3)    Pendapat yang menyatakan bahwa istihsan adalah dalil syara’, akan tetapi bukan dalil yang mustaqil tetapi kembali kepada dalil syara’ yang lain sebab setelah diteliti kembali kepada maslahat. Pendapat ini dipegang antara lain oleh Asy-Syaukaniy. Sesungguhnya apabila kita teliti alasan-alasan Imam Syafi’i di dalam menentang istihsan kemudian kita bandingkan dengan definisi istihsan yang telah dikemukakan di atas tidak ada pertentangan yangprinsip. Alasannya baik madzhab Syafi’i maupun Hanafy apabila istihsan diartikan sebagai apa-apa yang di-anggap baik oleh manusia saja sesuai dengan keinginan hawa nafsunya tanpa adanya dalil adalah dalil adalah bathil dan tidak bisa diterima.
Apabila istihsan diartikan sebagai perpindahan dari suatu dalil kepada dalil yang lain yang lebih kuat maka pengertian semacam ini tidak ada yang akan menolaknya.

- **Data yang Diberikan**:
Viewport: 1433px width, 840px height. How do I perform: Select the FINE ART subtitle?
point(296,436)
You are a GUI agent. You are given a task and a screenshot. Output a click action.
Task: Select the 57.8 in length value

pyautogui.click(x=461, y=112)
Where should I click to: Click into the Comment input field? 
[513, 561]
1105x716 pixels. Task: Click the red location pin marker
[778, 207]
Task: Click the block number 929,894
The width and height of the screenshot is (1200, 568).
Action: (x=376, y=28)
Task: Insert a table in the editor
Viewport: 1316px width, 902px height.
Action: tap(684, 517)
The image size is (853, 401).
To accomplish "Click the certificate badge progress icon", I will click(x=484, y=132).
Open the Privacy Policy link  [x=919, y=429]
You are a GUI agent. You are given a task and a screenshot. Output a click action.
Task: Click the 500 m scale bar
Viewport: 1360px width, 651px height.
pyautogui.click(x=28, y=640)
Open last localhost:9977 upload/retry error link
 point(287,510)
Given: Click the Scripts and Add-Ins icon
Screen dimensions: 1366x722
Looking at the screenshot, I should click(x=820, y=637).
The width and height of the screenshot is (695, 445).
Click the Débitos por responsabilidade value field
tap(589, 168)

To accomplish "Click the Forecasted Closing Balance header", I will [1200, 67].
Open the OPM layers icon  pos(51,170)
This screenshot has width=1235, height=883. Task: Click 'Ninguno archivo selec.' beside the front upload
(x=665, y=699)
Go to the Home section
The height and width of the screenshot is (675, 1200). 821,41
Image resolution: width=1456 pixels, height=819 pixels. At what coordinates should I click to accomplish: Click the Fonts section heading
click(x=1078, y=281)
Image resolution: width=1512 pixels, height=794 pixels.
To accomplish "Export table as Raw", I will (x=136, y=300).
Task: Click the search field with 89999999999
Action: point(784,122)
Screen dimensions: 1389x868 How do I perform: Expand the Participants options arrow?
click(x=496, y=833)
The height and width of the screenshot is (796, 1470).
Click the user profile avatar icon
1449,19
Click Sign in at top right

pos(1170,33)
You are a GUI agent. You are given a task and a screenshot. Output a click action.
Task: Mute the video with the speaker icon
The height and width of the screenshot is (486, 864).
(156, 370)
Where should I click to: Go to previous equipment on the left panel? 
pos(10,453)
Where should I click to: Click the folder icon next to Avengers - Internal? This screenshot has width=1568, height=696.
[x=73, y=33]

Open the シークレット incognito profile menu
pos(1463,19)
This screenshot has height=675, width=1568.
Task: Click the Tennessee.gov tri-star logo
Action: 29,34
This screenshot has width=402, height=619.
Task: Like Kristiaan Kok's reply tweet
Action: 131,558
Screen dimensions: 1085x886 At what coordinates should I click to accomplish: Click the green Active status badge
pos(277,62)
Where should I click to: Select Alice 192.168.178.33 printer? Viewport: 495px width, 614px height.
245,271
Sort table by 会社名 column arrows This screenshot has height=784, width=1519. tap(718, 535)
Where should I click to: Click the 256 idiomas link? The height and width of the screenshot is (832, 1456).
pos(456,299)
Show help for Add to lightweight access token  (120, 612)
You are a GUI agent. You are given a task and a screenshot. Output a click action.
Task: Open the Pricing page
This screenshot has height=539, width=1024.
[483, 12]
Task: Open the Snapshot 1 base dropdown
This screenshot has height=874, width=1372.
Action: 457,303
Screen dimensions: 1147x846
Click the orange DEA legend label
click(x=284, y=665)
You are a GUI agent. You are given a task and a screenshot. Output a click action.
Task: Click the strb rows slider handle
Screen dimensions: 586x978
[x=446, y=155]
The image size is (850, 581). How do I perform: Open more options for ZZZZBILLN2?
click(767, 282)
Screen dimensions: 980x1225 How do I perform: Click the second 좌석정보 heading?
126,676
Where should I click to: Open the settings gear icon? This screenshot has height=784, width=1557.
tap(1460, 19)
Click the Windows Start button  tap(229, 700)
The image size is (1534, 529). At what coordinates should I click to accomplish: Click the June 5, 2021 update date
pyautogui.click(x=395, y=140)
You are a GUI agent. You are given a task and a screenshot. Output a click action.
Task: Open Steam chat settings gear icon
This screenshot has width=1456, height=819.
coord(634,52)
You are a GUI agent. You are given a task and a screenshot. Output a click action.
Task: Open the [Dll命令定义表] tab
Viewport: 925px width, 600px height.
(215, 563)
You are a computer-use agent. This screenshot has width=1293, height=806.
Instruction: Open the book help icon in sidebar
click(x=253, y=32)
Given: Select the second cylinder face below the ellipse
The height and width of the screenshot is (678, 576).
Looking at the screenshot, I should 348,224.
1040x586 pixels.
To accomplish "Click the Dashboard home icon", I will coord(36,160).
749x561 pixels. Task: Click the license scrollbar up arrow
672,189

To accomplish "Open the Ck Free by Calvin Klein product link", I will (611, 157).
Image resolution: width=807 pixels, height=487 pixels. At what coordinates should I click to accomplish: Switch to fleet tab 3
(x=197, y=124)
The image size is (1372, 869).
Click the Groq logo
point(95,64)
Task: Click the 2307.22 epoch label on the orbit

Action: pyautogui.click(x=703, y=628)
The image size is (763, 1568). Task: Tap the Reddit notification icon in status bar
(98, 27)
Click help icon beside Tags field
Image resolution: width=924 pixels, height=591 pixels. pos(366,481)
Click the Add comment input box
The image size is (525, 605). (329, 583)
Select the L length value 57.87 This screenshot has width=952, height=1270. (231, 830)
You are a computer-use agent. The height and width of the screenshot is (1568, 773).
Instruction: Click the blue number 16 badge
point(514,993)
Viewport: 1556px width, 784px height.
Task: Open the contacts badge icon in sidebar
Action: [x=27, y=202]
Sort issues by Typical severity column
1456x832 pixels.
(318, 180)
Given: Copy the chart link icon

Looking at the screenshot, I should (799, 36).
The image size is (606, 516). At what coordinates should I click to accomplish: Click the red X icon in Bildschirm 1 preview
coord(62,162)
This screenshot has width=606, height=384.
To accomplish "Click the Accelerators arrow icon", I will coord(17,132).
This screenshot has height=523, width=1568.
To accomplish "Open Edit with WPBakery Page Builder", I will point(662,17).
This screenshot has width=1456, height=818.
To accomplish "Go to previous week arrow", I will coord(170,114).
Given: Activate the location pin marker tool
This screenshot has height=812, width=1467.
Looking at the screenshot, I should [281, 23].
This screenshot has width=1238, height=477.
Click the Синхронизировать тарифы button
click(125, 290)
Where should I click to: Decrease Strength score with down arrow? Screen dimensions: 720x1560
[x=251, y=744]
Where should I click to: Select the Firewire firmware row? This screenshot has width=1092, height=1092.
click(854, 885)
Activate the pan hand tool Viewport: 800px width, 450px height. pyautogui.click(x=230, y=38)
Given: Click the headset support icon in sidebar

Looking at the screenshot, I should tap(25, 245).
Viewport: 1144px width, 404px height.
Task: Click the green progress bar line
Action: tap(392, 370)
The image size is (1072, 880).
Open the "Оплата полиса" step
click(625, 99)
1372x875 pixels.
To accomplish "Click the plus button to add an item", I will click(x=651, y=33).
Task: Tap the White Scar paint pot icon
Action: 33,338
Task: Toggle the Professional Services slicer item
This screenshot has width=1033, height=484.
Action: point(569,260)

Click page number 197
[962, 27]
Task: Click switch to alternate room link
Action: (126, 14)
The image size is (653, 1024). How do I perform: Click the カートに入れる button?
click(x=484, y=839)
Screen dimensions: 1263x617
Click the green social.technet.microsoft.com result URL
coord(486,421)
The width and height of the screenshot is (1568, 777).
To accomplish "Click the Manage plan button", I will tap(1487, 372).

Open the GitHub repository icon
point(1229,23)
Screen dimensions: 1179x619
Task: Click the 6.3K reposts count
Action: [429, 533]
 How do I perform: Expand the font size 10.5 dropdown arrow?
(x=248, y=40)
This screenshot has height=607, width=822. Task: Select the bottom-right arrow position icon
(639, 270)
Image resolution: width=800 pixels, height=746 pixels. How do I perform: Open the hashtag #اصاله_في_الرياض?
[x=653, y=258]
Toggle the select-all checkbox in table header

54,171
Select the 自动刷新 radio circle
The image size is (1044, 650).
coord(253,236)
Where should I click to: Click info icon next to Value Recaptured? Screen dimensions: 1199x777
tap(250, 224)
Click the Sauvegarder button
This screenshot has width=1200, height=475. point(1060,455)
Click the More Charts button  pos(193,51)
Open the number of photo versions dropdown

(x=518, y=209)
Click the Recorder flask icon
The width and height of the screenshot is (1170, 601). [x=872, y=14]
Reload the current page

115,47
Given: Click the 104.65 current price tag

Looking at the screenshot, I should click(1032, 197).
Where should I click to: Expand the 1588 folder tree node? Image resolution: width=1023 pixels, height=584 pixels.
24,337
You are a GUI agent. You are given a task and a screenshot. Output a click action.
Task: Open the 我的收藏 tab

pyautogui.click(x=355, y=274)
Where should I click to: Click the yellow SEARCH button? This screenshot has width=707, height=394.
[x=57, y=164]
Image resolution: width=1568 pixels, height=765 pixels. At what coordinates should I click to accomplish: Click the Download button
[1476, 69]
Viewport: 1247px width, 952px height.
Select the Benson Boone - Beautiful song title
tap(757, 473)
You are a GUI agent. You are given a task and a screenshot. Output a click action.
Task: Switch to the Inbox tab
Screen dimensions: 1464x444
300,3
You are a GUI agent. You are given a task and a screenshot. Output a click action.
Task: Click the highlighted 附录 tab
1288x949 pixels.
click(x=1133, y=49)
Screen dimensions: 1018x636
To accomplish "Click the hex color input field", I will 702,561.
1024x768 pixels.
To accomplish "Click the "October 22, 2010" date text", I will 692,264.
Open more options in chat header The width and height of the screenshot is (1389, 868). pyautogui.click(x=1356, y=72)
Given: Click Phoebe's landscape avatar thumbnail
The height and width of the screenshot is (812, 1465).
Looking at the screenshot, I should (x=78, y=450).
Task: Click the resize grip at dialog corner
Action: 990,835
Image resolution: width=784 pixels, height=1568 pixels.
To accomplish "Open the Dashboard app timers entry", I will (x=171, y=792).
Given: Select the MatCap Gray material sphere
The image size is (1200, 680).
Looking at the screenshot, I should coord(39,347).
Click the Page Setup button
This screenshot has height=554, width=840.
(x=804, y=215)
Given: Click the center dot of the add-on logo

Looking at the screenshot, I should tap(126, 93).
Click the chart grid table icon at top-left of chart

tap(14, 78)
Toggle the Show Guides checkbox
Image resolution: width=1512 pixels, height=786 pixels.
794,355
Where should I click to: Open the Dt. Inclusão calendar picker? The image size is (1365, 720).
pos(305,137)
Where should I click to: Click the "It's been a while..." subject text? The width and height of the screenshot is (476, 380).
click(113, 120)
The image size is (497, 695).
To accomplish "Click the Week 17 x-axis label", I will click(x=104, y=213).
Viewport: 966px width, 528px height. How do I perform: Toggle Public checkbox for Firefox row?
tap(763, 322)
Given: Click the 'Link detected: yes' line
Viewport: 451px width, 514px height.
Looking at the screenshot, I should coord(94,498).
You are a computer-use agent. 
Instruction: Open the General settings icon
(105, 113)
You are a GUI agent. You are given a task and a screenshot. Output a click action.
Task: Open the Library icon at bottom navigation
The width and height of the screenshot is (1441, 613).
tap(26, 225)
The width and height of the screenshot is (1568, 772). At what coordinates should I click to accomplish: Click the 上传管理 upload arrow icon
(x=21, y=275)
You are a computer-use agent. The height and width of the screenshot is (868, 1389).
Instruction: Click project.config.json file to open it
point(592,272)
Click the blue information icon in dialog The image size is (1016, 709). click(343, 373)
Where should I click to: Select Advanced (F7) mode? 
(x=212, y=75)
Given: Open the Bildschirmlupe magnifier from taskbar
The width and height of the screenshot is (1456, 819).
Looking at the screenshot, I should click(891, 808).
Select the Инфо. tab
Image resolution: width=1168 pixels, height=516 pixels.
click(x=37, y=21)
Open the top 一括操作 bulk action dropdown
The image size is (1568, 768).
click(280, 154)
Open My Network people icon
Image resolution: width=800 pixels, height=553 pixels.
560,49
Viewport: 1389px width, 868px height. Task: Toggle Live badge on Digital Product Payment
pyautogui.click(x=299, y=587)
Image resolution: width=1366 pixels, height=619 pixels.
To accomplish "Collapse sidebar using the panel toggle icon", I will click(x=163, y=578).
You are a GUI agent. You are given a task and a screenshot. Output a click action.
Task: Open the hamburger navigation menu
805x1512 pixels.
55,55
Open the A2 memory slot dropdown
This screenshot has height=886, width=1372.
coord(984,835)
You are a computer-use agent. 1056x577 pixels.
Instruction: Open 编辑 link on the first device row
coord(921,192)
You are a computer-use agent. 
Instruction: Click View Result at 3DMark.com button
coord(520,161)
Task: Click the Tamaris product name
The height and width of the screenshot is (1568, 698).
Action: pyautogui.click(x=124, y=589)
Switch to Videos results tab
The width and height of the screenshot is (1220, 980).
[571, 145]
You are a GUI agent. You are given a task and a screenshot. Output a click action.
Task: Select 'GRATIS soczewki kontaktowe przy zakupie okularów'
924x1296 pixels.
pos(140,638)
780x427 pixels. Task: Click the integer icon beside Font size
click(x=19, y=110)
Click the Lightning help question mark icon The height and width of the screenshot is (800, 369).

- **Petunjuk Tugas**: Mohon tentukan apakah setiap pernyataan berikut sesuai dengan teks tentang istihsan, lalu jawab ya atau tidak disertai kutipan persis kata-kata penentunya dari teks. (a) Asy-Syaukaniy termasuk yang memegang pendapat bahwa istihsan kembali kepada dalil syara' yang lain. (b) Pendapat ketiga memandang istihsan sebagai dalil yang mustaqil. (c) Istihsan dalam arti perpindahan dari suatu dalil kepada dalil lain yang lebih kuat masih ditolak oleh sebagian pihak. Data tersebut tidak diperlukan untuk mengerjakan tugas.

- **Jawaban Latihan**:
(a) Ya: "Pendapat ini dipegang antara lain oleh Asy-Syaukaniy."
(b) Tidak: "akan tetapi bukan dalil yang mustaqil"
(c) Tidak: "maka pengertian semacam ini tidak ada yang akan menolaknya."